Once upon a time the Journal of Graphics Tools had code associated with many of its articles. This was in fact one of the selling points for the journal, which grew out of the Graphics Gems series of books. When Taylor & Francis acquired A.K. Peters back in 2010, they moved the journal to their vast collection of other journals (2671 and counting). The code repository didn’t fit their web template, so they no longer hosted the code. At the time I wasn’t so concerned, as the Wayback Machine mirrored the abstracts and code collection of the old A.K. Peters site. Something happened this year and those backup pages are now gone, e.g., this link used to work.

So, time to rebuild. I’ve maintained the Graphics Gems repository for a few decades; how hard could it be to rebuild a recently-lost code archive? Well, we’ll see. I’ve written Taylor & Francis in hopes that someone knows where they put that DVD or whatever with the code archive. Fingers crossed. In the meantime I’ve been looking around and asking around. Here’s what I’ve collected so far:

“Journal of Graphics Tools” Code Repository

Enjoy what bits are there, and please send me any code you’ve saved that is related to a JGT article. You don’t have to be an author, just a pack-rat. I know that at least one author I asked could not find a backup of his article’s code. I personally can relate: back in 1985 I finished my master’s thesis. A few months later I realized I should get copies of images from my thesis work (in the Utah RLE format – ahhh, memories; astoundingly, that site is still around, things put on cs.utah.edu appear to stay there forever). One backup tape was glitched, so I lost about half my images.

Time for an analogy with the Library of Alexandria (pointed out to me by Jason Mitchell). Go read that article, it’s short, and makes an excellent point. Shorter still is a tweet by the same person which shows the practical effect of our general lack of redundancy. Gamasutra/Game Developer code repository? Gone (AFAIK). The lovely ompf.org forum about real-time ray tracing? Gone. Various game and film company article collections, various useful blogs, various cool resources? Gone baby gone. I encounter this loss every time I update our portal page or the ACM TOG resources page. Of course the “portal” term itself is at least a decade out of style (remember Yahoo?), but knowing where to find the good stuff is still valuable. When some bit of the good stuff goes away, how sad. Sure, there’s Sturgeon’s Law, but the 10% also sometimes disappears.

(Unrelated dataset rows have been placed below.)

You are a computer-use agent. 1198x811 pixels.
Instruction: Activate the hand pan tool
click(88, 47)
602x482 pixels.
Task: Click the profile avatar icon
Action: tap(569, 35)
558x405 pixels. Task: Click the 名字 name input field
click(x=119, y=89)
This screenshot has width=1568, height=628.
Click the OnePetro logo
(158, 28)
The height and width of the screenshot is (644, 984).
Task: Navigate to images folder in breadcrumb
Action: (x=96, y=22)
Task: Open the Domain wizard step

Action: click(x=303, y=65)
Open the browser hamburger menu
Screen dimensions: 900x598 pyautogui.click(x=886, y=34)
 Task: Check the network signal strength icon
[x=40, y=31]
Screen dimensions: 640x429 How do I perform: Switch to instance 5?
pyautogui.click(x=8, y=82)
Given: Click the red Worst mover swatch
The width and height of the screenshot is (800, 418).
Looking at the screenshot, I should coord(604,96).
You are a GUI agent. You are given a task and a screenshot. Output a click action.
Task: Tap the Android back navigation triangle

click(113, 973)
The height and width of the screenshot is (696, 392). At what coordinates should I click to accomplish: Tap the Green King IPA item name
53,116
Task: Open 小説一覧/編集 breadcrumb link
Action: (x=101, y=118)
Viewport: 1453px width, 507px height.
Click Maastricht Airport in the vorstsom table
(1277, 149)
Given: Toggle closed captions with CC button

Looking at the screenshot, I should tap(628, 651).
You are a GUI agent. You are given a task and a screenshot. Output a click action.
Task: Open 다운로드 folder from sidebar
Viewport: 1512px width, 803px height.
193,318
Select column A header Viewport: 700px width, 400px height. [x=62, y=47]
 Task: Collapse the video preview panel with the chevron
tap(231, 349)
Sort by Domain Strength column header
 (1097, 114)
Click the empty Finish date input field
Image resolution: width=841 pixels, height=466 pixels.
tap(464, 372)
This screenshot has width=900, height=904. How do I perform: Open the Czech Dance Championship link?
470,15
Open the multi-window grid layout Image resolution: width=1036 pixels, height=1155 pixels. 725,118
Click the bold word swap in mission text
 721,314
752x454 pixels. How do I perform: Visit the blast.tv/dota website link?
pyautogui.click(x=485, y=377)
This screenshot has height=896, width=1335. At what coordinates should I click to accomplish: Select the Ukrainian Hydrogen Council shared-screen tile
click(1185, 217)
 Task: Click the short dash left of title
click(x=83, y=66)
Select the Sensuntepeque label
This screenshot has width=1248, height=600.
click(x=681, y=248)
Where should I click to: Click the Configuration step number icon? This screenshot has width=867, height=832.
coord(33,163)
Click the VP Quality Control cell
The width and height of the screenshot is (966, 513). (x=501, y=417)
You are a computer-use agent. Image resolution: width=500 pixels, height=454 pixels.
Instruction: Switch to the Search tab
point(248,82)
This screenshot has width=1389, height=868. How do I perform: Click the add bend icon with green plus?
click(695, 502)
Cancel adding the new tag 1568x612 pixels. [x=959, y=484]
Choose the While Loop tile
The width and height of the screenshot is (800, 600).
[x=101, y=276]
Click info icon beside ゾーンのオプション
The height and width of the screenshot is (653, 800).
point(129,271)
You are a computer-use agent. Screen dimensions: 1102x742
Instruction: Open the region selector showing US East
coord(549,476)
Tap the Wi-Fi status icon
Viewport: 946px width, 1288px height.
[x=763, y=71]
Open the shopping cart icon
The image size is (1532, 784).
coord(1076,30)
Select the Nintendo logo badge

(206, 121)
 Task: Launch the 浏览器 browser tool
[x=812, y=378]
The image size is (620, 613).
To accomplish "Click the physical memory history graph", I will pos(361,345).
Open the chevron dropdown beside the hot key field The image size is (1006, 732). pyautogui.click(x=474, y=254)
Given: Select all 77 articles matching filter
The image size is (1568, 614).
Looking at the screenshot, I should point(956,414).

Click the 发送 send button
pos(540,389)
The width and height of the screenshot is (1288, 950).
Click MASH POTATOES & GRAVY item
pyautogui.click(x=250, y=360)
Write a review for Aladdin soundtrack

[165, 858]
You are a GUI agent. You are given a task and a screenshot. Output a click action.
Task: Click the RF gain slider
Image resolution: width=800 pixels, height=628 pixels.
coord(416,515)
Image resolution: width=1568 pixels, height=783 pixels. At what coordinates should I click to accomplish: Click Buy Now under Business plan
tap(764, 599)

I’ve had this vague feeling for decades, ever since I started to collect bits and pieces for the Ray Tracing News in 1987, that I’m playing the role of a medieval monk attempting to keep some small bits and pieces of knowledge from disappearing. In fact, the Ray Tracing News archive briefly disappeared when ACM TOG reorganized their site; I moved it to realtimerendering.com. My takeaway for internet resources is “trust no one”, not even myself, since I probably don’t have an infinite life span. The Bret Victor article I mentioned last paragraph (is the article still available? I guess it depends when you read this posting…) points out the problem, but I know of no good solution right now. The Internet Archive’s Wayback Machine is related to Bibliotheca Alexandrina, which is something like naming your new ship the Titanica. The irony, she drips, that this archive somehow lost the Journal of Graphic Tools’ code (update: my guess is someone recently popped in a robots.txt on the dead site). I’m of course now kicking myself for not making a copy of JGT’s code base myself back when I had the chance.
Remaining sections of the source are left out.